The transmission pattern of DAIPT in the families reported by Chesler et al. (2016) and Mahmud et al. (2017) was consistent with autosomal recessive inheritance.

Molecular Genetics

In 2 unrelated patients with DAIPT, Chesler et al. (2016) identified compound heterozygous loss-of-function mutations in the PIEZO2 gene (613629.0010-613629.0012). The mutations, which were found by whole-exome sequencing and confirmed by Sanger sequencing, segregated with the disorder in both families. In vitro functional expression studies in HEK293 cells showed that all 3 variants, including 2 nonsense variants and 1 missense variant, resulted in nonfunctional proteins. The findings suggested that PIEZO2 is required to transduce the mechanical forces at sensory afferent terminals.

In 3 sibs, born of consanguineous Bangladeshi parents, with DAIPT, Mahmud et al. (2017) identified a homozygous nonsense mutation in the PIEZO2 gene (S903X; 613629.0013). The mutation, which was found by exome sequencing and confirmed by Sanger sequencing, segregated with the disorder in the family. Functional studies of the variant and studies of patient cells were not performed, but the mutation was predicted to result in a complete loss of function by abolishing the pore domain.

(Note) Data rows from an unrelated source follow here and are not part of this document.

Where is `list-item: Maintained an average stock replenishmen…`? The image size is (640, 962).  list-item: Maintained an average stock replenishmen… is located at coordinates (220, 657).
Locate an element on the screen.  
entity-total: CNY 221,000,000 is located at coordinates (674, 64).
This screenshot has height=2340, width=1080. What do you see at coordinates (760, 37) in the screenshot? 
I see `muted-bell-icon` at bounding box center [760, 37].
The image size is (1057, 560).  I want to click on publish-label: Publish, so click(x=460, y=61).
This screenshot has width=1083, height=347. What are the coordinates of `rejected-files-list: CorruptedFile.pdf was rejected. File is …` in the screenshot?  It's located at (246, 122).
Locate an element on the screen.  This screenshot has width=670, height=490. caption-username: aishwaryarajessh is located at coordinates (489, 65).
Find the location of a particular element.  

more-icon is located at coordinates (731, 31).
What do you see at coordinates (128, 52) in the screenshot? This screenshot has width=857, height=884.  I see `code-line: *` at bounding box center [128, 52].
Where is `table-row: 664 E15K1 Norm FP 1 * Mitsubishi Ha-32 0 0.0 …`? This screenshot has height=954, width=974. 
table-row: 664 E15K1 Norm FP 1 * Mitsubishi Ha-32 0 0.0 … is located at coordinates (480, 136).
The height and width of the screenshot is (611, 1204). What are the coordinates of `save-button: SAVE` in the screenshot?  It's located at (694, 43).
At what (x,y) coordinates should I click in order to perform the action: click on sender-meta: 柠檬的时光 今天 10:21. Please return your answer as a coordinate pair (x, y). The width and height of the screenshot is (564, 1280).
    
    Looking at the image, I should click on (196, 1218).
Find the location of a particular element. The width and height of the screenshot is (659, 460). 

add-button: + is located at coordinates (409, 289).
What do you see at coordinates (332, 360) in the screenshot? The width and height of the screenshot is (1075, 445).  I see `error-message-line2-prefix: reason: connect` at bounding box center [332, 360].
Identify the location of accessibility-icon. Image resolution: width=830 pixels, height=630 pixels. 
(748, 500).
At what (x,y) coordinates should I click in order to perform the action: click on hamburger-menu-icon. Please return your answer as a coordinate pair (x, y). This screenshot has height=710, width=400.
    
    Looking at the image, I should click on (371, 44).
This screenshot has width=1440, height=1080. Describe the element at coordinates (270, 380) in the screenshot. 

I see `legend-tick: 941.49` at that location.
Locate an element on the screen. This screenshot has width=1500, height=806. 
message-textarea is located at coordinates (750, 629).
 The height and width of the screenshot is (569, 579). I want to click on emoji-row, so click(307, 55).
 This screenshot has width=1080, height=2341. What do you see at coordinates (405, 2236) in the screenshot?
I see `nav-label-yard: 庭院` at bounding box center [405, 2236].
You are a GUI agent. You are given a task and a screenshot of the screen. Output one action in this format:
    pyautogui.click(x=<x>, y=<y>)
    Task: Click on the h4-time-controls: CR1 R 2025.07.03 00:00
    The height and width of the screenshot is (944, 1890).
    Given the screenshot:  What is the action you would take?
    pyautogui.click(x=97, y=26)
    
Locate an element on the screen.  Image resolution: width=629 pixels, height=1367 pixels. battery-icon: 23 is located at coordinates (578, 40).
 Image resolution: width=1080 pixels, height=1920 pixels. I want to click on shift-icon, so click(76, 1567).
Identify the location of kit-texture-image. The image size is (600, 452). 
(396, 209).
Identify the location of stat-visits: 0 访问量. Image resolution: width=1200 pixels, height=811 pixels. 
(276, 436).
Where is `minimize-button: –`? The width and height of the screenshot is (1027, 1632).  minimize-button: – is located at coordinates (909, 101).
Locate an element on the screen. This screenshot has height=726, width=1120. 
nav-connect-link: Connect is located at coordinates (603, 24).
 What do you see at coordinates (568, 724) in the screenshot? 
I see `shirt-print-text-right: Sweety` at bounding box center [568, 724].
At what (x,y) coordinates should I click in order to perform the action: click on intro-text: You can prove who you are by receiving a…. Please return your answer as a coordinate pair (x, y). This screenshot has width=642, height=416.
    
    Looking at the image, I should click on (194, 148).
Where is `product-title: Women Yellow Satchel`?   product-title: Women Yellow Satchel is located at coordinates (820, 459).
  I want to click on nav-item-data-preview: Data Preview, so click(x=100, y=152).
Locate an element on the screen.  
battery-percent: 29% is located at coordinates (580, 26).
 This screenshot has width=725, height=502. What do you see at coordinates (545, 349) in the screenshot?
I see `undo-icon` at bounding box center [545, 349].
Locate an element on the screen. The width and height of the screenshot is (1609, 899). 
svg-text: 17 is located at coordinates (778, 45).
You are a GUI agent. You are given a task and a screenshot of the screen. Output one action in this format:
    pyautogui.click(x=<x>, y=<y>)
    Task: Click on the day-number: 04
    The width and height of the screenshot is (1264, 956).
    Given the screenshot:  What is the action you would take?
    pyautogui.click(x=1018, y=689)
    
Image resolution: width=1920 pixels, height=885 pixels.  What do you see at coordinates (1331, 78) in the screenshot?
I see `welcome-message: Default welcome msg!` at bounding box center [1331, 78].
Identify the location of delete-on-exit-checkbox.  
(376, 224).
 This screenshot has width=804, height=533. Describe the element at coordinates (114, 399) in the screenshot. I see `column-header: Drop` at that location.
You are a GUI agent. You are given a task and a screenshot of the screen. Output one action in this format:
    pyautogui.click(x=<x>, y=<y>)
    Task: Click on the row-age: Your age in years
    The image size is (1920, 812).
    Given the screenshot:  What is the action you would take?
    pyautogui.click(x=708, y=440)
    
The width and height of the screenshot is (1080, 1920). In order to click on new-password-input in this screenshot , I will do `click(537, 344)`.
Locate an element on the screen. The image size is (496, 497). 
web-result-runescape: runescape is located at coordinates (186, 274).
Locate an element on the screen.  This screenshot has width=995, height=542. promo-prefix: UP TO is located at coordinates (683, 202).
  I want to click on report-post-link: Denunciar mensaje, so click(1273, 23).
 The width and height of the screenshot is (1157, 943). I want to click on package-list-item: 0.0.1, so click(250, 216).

In 9 patients from 3 unrelated consanguineous families with DAIPT, Delle Vedove et al. (2016) identified homozygous loss-of-function mutations in the PIEZO2 gene (613629.0014-613629.0016). The mutations, which were found by whole-exome sequencing or homozygosity mapping and confirmed by Sanger sequencing, segregated with the disorder in the families. A tenth patient from another family with a similar phenotype was found to have 2 homozygous deletions encompassing the PIEZO2 gene. Delle Vedove et al. (2016) concluded that loss of PIEZO2 in afferent neurons in the dorsal root ganglia leads to disturbed proprioception causing aberrant muscle development and function.

By targeted gene-panel sequencing in an 18-year-old boy with DAIPT, who was born of consanguineous Turkish parents, Haliloglu et al. (2017) identified homozygosity for a nonsense mutation (R462X; 613629.0018) in the PIEZO2 gene. His parents, who were heterozygous for the mutation, were noted to have distal joint laxity.